In 2016, a group including the pioneers of FFR measurement published a manuscript aiming to standardise FFR measurement11. They suggested that FFR should be taken as “the level of the nadir of the Pd/Pa tracing” but emphasised the need for “manual control” and “fine-tuning” in order to mitigate the effects of artefact in either the coronary or the arterial pressure recordings. Also of relevance is the demonstration that the minimum Pd/Pa (FFRmin) achieved during intravenous infusion of adenosine shows good agreement with that achieved with the intracoronary administration of a bolus of adenosine, both measures being highly reproducible8. The current study does not resolve whether FFRmin or FFRstable should be considered the “true” FFR. Instead, we have demonstrated objectively that each approach results in different patterns of physiological classification. Moreover, the FFR selected by the operator results in a different pattern of lesion classification again. A consensus is required. Intuitively, the same measurement technique should be applied as was applied in the seminal trials which pioneered FFR and resulted in the currently applied threshold. Although recent guidance advises that the “nadir of the Pd/Pa tracing” should be used11, previous trials state that FFR was acquired during “steady-state hyperaemia”15, “maximal hyperaemia”16 and “adenosine-induced hyperaemia”5. There are merits for both approaches. Given the difficulty in identifying stable hyperaemia in some (6.7%) cases, even with an algorithmic approach, this study pragmatically supports the use of FFRmin.

Limitations

This study focused on patients undergoing FFR with intravenous adenosine as the hyperaemic stimulus because this is the commonest and most established method of evaluating physiological lesion severity in the cardiac catheterisation laboratory. Adenosine can also be given via an intracoronary route or alternative agents such as papaverine can be used. These alternative methods were not considered. This was a single-centre study. A larger multicentre trial would be needed to discover whether the effect on lesion reclassification is maintained.

Conclusions

We have shown that an algorithmic analysis simplifies interpretation of the FFR signal, eradicates variability and subjectivity, and provides a 100% objective result which may be useful in a standardised assessment of FFR. Differences in how FFR is defined and assessed significantly impact on the FFR result and the classification of physiological lesion significance.

Impact on daily practice

Subtle differences in how and when FFR is measured in the cardiac catheterisation laboratory have a significant impact on how lesions are classified physiologically. Variability may occur at the level of the system or the operator.
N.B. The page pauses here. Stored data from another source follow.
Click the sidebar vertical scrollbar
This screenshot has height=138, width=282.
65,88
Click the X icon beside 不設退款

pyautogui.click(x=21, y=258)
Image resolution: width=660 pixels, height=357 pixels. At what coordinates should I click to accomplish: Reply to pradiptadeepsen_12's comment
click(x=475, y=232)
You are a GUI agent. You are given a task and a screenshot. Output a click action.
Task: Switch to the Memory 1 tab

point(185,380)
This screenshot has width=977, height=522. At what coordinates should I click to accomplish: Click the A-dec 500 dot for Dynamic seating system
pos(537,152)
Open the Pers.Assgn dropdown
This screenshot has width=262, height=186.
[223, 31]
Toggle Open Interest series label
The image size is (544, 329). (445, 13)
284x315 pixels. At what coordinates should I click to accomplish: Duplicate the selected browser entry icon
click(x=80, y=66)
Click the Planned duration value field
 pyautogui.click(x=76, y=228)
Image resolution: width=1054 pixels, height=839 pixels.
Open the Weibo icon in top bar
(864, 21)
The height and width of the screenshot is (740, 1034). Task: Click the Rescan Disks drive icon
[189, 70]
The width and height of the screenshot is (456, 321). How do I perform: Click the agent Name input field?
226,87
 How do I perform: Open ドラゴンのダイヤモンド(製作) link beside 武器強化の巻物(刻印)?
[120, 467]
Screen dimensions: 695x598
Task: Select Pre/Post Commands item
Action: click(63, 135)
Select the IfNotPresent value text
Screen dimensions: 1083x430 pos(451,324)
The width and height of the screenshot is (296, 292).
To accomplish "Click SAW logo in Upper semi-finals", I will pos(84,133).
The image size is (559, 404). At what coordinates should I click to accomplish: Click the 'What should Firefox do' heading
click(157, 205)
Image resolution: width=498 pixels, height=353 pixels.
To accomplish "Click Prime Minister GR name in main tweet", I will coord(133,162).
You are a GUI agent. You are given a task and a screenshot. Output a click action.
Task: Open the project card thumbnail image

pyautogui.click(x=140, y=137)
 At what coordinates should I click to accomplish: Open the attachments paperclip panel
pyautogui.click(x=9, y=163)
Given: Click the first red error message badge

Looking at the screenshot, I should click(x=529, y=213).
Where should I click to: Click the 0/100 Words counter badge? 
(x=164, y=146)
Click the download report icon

Use of an automated algorithm eradicates variability and subjectivity and may be useful in a standardised assessment of FFR.

Acknowledgements

The authors are grateful to Mrs Tina Hook (Sheffield Teaching Hospitals) for her help and expertise in ensuring absolute precision in our physiological data collection.

Funding

P.D. Morris and R. Gosling were funded by Research Training Fellowships (British Heart Foundation). P.D. Morris was subsequently funded by an NIHR Clinical Lectureship. M.I. Sciola was funded by a studentship from the Engineering and Physical Sciences Research Council. Clinical data were generated with support from the Wellcome Trust and Department of Health, UK (R/135171-11-1). The views expressed in this publication are those of the authors and not necessarily those of the funding bodies, NHS, the NIHR or the Department of Health.

Conflict of interest statement

The authors have no conflicts of interest to declare.